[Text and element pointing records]
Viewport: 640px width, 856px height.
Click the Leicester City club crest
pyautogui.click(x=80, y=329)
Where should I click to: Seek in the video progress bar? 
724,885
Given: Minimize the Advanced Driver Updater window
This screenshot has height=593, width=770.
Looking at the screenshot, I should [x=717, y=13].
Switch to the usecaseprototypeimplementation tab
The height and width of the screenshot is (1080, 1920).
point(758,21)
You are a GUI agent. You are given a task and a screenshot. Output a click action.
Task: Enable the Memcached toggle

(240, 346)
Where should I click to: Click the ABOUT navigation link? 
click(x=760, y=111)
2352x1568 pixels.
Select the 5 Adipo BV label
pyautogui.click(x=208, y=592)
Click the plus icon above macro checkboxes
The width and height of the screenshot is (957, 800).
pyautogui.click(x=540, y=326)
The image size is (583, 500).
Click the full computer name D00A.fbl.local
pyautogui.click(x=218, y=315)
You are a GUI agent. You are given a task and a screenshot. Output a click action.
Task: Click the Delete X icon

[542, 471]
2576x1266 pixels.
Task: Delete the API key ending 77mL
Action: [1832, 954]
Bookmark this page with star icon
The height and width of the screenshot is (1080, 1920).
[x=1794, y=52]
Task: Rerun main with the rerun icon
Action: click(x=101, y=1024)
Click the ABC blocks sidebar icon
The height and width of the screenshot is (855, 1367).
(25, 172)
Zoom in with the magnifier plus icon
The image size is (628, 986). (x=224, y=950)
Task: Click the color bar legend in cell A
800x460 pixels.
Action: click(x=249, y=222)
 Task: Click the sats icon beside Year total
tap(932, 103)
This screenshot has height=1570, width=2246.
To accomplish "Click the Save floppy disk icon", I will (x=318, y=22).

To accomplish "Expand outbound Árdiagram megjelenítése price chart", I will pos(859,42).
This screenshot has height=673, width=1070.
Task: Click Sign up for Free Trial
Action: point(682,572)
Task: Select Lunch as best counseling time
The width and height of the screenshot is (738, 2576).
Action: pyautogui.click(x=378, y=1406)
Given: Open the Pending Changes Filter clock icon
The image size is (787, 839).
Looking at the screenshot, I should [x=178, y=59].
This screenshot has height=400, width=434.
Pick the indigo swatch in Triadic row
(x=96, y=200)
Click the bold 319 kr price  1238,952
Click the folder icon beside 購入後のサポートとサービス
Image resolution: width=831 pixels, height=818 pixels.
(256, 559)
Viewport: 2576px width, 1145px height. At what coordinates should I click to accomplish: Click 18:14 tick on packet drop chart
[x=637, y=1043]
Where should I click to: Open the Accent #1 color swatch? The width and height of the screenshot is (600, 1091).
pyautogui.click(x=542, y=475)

Exercise instructions> Repeat every line from the one containing "Task: Click the color bar legend in cell A" down to the one containing "Click the bold", both included.

Solution>
Task: Click the color bar legend in cell A
800x460 pixels.
Action: click(x=249, y=222)
 Task: Click the sats icon beside Year total
tap(932, 103)
This screenshot has height=1570, width=2246.
To accomplish "Click the Save floppy disk icon", I will (x=318, y=22).

To accomplish "Expand outbound Árdiagram megjelenítése price chart", I will pos(859,42).
This screenshot has height=673, width=1070.
Task: Click Sign up for Free Trial
Action: point(682,572)
Task: Select Lunch as best counseling time
The width and height of the screenshot is (738, 2576).
Action: pyautogui.click(x=378, y=1406)
Given: Open the Pending Changes Filter clock icon
The image size is (787, 839).
Looking at the screenshot, I should [x=178, y=59].
This screenshot has height=400, width=434.
Pick the indigo swatch in Triadic row
(x=96, y=200)
Click the bold 319 kr price  1238,952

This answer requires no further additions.